简体   繁体   English

如何查找 S3 存储桶内文件夹的大小?

[英]How to find size of a folder inside an S3 bucket?

I am using boto3 module in python to interact with S3 and currently I'm able to get the size of every individual key in an S3 bucket.我在 python 中使用 boto3 模块与 S3 交互,目前我能够获得 S3 存储桶中每个单独密钥的大小。 But my motive is to find the space storage of only the top level folders (every folder is a different project) and we need to charge per project for the space used.但是我的动机是只找到顶级文件夹的空间存储(每个文件夹都是不同的项目),我们需要按项目对使用的空间进行收费。 I'm able to get the names of the top level folders but not getting any details about the size of the folders in the below implementation.我能够获得顶级文件夹的名称,但无法获得有关以下实现中文件夹大小的任何详细信息。 The following is my implementation to get the top level folder names.以下是我获取顶级文件夹名称的实现。

import boto
import boto.s3.connection

AWS_ACCESS_KEY_ID = "access_id"
AWS_SECRET_ACCESS_KEY = "secret_access_key"
Bucketname = 'Bucket-name' 

conn = boto.s3.connect_to_region('ap-south-1',
   aws_access_key_id=AWS_ACCESS_KEY_ID,
   aws_secret_access_key=AWS_SECRET_ACCESS_KEY,
   is_secure=True, # uncomment if you are not using ssl
   calling_format = boto.s3.connection.OrdinaryCallingFormat(),
   )

bucket = conn.get_bucket('bucket')
folders = bucket.list("", "/")

for folder in folders:
    print(folder.name)

The type of folder here is boto.s3.prefix.Prefix and it doesn't display any details of size.这里的文件夹类型是 boto.s3.prefix.Prefix 并且它不显示任何大小的详细信息。 Is there any way to search a folder/object in an S3 bucket by it's name and then fetch the size of that object ?有没有办法通过名称搜索 S3 存储桶中的文件夹/对象,然后获取该对象的大小?

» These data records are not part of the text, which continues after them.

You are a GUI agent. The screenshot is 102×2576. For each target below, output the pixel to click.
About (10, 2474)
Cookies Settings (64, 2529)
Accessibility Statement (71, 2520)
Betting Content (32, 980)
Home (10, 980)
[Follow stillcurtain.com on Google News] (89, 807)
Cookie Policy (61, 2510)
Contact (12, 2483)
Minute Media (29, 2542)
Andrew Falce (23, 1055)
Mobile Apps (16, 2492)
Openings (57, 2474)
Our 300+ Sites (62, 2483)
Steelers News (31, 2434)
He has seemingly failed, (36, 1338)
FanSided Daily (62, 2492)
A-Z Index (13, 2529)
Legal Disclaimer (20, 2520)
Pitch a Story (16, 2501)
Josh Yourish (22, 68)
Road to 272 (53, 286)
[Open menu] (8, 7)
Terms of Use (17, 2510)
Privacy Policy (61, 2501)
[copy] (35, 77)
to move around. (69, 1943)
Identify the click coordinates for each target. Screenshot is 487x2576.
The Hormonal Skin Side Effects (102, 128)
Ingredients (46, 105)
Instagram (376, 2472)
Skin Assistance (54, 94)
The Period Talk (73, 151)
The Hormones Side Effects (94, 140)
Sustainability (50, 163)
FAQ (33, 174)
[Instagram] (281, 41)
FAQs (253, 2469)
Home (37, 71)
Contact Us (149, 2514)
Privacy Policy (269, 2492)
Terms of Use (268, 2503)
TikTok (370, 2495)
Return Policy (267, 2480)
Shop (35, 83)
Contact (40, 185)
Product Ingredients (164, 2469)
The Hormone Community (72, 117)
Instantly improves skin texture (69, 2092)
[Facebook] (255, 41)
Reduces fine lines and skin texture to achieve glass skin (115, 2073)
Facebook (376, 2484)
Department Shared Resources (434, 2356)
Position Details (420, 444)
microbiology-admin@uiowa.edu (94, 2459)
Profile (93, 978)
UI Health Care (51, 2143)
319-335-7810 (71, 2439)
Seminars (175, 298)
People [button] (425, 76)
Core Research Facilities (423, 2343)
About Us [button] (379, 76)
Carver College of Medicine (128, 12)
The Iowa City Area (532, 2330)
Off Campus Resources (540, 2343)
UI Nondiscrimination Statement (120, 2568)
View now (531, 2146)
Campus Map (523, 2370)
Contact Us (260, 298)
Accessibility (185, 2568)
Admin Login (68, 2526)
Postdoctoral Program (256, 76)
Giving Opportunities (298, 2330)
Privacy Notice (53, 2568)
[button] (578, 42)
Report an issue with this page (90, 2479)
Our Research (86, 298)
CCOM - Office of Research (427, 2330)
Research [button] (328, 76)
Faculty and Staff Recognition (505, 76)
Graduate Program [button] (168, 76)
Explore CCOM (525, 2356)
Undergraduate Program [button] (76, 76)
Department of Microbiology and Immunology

In order to get the size of an S3 folder, objects (accessible in the boto3.resource('s3').Bucket) provide the method filter(Prefix) that allows you to retrieve ONLY the files which respect the Prefix condition, and makes it quite optimised.为了获取 S3 文件夹的大小, 对象(可在 boto3.resource('s3').Bucket 中访问)提供了方法filter(Prefix) ,该方法允许您检索符合 Prefix 条件的文件,并使它相当优化。

import boto3

def get_size(bucket, path):
    s3 = boto3.resource('s3')
    my_bucket = s3.Bucket(bucket)
    total_size = 0

    for obj in my_bucket.objects.filter(Prefix=path):
        total_size = total_size + obj.size

    return total_size

So let's say you want to get the size of the folder s3://my-bucket/my/path/ then you would call the previous function like that:因此,假设您想获取文件夹s3://my-bucket/my/path/的大小,那么您可以像这样调用前一个函数:

get_size("my-bucket", "my/path/")

Then this of course is easily applicable to top level folders as well那么这当然也很容易适用于顶级文件夹

To find the size of the top-level "folders" in S3 (S3 does not really have a concept of folders, but kind of displays a folder structure in the UI), something like this will work:要在 S3 中查找顶级“文件夹”的大小(S3 并没有真正的文件夹概念,但在 UI 中显示文件夹结构),可以使用以下方法:

from boto3 import client
conn = client('s3')

top_level_folders = dict()

for key in conn.list_objects(Bucket='kitsune-buildtest-production')['Contents']:

    folder = key['Key'].split('/')[0]
    print("Key %s in folder %s. %d bytes" % (key['Key'], folder, key['Size']))

    if folder in top_level_folders:
        top_level_folders[folder] += key['Size']
    else:
        top_level_folders[folder] = key['Size']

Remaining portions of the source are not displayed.